Developing + using the theory of kernel regression
Kernel ridge regression (KRR) is a primitive learning algorithm that looks a lot like deep learning in some ways (e.g., as a model of overparameterized optimization). It's strictly simpler, and any question you can't answer for KRR, you can't answer for deep learning, so you should ask your questions about KRR first to get your thinking straight. I've done a lot of that. KRR is the only learning algorithm for which we have a simple, general, and verifiable theory of generalization. I've helped build this hammer and hit a lot of nails with it.
Dhruva Karkada*, Joey Turnbull*, Yuxi Liu, James B. Simon
We study KRR with rotation-invariant kernels. We give a theoretical framework that predicts learning curves (test risk vs. sample size) from only two measurements: the empirical data covariance matrix and an empirical polynomial decomposition of the target function $f_*$.
This is possible because it turns out the kernel's eigenfunctions are approximately Hermite polynomials (and approximately insensitive to the actual choice of rotation-invariant kernel). We capture this idea mathematically as the Hermite eigenstructure ansatz, prove it in informative limiting cases for Gaussian data, and validate it empirically for several real image datasets.
We did this project as a stepping stone towards a theory of MLPs. We needed a rudimentary theory of the structure of the data, and now we have one. As we show in the paper, even feature-learning MLPs seem to learn Hermite monomials in an order predicted by the HEA! This paper worked far better than any of us expected, which when doing science, is a good sign you're on to something.
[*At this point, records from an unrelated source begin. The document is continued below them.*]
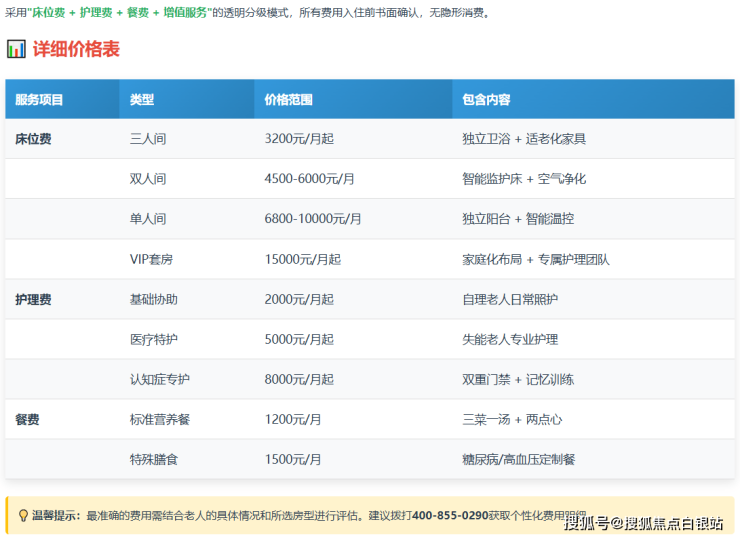The width and height of the screenshot is (740, 539).
Task: Select the 服务项目 column header
Action: (39, 100)
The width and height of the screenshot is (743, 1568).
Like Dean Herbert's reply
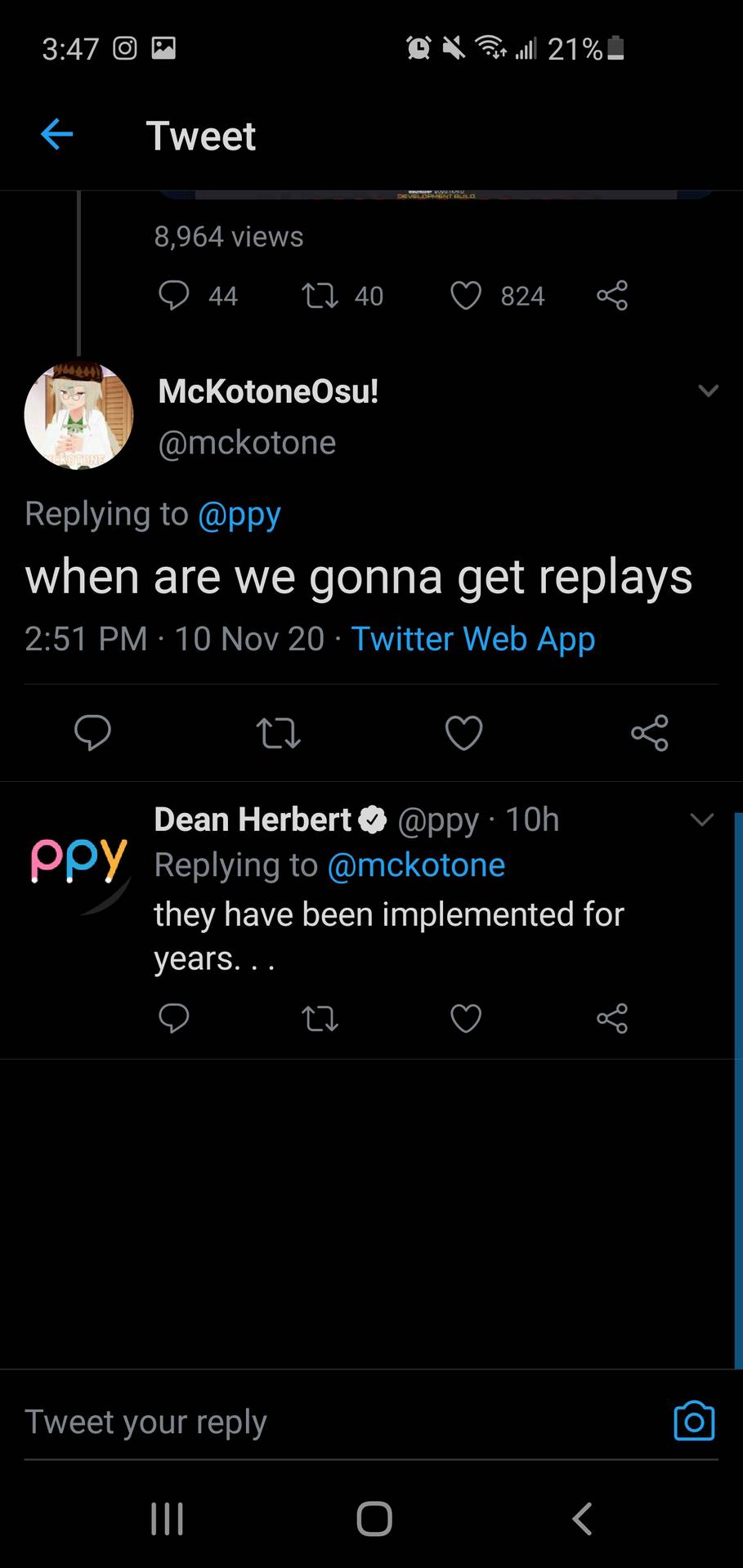[466, 1019]
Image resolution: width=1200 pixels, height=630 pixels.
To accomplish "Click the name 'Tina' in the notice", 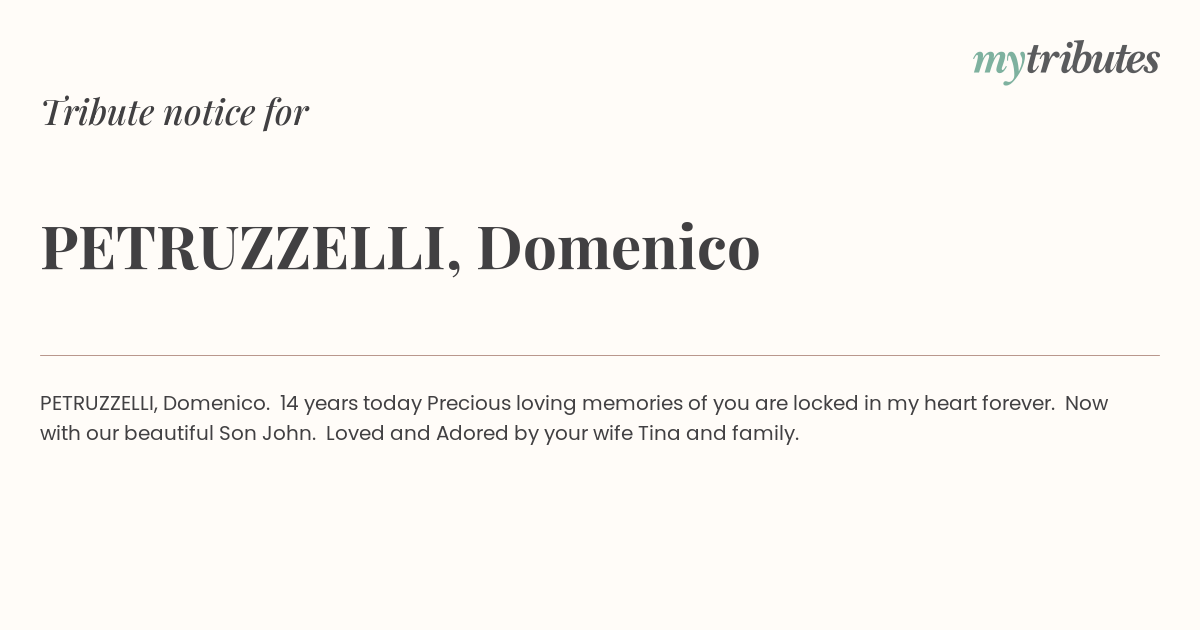I will (x=659, y=434).
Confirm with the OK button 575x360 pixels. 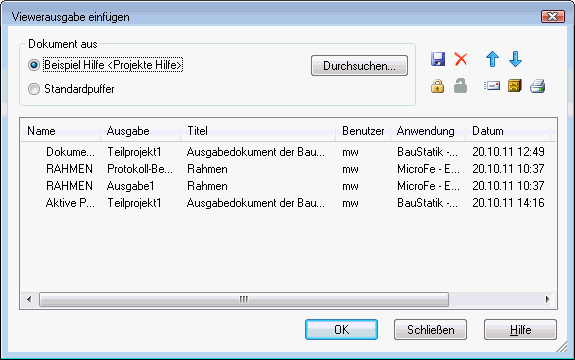tap(341, 330)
This was my first paper functioning as a PI. It's also my best work -- my coauthors did a remarkable job.
James B. Simon, Dhruva Karkada, Nikhil Ghosh, Mikhail Belkin
Our main contribution here a theory of the generalization of random feature models. It's a simple eigenframework which generalizes the one for KRR. With it, we conclude that random feature regression performs better with more parameters, more data, and less regularization, putting theoretical backing to these observations in modern ML. This gives a fairly solid mathematical picture to replace classical intuitions about the risks of overparameterization and overfitting. The eigenframework here can probably be used to answer a lot of other questions.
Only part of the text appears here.